On June 27, 1997, the NRC concluded: "Remediation of the four weaknesses displayed during the March [Emergency preparedness] exercise was adequately demonstrated during this exercise...However, two of those weaknesses (i.e., the failure to recognize a General Emergency condition, and the failure to assess the need for a protective action recommendation (PAR) outside of 10 miles) are apparent violations which remain open, pending consideration of escalated enforcement action ..."

February 26, 1998 - The SALP evaluation period for August 5, 1996- January 24, 1998 produced more criticism of Emergency Planning at Three Mile island. Hubert J. Miller, NRC, Regional Administrator, noted:

...Some significant problems were identified during the March 1997 emergency drill, which required a remedial drill be conducted. These performance problems highlighted ineffective management in the emergency preparedness area.

September 30, 1998 - The NRC evaluated the emergency preparedness drill: "A notable deficiency was the failure to complete the necessary off-site agency notifications within the required fifteen minutes after both of the drill event declarations. This deficiency is being classified as an exercise weakness requiring corrective action" (IR 50-289/98-07.)

On June 22, 2001, after widespread public criticism, AmerGen "notified the Nuclear Regulatory Commission that it intends to delay submitting its application seeking approval for a standardized emergency plan for Three Mile Island, Peach Bottom and Limerick" (Exelon Nuclear, Press Release, June 22, 2001)

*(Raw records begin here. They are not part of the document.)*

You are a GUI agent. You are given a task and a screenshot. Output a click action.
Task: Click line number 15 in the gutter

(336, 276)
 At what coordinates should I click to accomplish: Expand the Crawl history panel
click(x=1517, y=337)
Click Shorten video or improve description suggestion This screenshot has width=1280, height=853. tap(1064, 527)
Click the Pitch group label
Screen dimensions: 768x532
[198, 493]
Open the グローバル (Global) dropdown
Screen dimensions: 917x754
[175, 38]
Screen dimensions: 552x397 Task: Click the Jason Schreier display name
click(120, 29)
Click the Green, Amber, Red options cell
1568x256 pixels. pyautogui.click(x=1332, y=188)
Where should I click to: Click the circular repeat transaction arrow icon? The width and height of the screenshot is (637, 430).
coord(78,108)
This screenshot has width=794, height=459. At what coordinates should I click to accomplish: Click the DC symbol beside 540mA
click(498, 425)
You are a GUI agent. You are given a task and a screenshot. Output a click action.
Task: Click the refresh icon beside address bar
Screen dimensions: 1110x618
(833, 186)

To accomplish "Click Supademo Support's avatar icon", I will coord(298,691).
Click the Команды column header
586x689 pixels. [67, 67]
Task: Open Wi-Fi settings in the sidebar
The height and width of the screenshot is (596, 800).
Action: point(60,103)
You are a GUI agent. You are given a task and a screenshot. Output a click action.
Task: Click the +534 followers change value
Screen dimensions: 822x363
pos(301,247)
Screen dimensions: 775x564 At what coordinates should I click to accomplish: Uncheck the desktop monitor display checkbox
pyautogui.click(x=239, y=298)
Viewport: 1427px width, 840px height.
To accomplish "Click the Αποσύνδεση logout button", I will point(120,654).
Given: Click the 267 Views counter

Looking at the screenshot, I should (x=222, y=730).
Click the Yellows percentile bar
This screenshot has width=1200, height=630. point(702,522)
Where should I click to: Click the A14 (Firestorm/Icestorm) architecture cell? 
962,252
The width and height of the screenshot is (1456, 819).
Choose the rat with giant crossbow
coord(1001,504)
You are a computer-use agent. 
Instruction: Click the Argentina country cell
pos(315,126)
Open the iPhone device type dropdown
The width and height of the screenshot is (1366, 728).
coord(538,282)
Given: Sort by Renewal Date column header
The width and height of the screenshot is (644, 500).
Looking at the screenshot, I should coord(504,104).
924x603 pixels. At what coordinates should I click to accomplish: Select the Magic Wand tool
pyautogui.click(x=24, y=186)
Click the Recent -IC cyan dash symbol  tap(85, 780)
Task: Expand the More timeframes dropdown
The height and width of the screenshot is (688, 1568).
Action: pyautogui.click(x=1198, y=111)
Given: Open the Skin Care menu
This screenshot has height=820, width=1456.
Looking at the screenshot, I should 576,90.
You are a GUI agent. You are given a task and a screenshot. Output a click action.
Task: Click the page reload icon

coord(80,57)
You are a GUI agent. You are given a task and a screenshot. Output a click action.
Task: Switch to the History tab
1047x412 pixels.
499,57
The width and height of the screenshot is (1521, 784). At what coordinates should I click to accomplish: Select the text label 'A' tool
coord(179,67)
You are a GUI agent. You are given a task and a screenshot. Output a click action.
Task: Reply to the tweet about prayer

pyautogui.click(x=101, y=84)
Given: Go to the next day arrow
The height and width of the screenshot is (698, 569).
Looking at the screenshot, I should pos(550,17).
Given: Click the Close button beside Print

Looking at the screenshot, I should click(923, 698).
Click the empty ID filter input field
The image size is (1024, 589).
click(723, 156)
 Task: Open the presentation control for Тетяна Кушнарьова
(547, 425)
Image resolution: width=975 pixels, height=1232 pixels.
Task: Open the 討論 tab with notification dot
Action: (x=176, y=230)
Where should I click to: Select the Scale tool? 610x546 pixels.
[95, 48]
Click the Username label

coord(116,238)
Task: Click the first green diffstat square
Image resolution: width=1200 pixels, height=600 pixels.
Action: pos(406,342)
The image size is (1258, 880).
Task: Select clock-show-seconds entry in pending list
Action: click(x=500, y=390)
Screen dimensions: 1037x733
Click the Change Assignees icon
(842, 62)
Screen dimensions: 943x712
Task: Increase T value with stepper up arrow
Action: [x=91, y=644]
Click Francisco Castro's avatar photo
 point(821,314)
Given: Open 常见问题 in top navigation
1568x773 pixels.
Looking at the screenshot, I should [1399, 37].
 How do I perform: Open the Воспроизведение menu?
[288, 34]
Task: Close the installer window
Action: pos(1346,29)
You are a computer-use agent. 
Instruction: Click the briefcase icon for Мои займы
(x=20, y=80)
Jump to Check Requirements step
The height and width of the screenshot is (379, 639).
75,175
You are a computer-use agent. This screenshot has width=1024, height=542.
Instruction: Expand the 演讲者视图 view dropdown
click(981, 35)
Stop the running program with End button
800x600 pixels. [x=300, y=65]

July 25, 2002 - Exelon submitted plans to the NRC to move the Emergency Operations Facility. Despite pledges to notify local offcials, the public was not notified until a week later by the NRC.

On November 7, 2001, Exelon met with the NRC to discuss the consolidation of Emergency Plans for TMI, Peach Bottom and Limerick. The presentation was conducted by William Jefferson, Director, Generation Support, Exelon Nuclear, Mid Atlantic Regional Operating Group. Exelon requested the plans be approved and implemented by January 2, 2002. The following personnel (17), including a "Security Coordinator" would be affected:

TMI Emergency Plan Positions Affected:

4 Technicians
1 On-Site OSC Coordinator
1 Dose Assessor
1 Off-Site Field Team Member
1 Communicator
1 Security Coordinator
2 Auxiliary Operators

On September 5, 2002, Three Mile Island Alert filed a formal Petition for Rulemaking with the Nuclear Regulatory Commission to include day-care centers and nursery schools in emergency evacuation planning. The proposed rule would affect all 103 operating nuclear plants in the United States.
The nuclear industry opposed the Petition.

In September, 2003, Governor Ed Rendell (D) of Pennsylvania unveiled a plan in to upgrade all-hazard evacuation plans for all day care centers.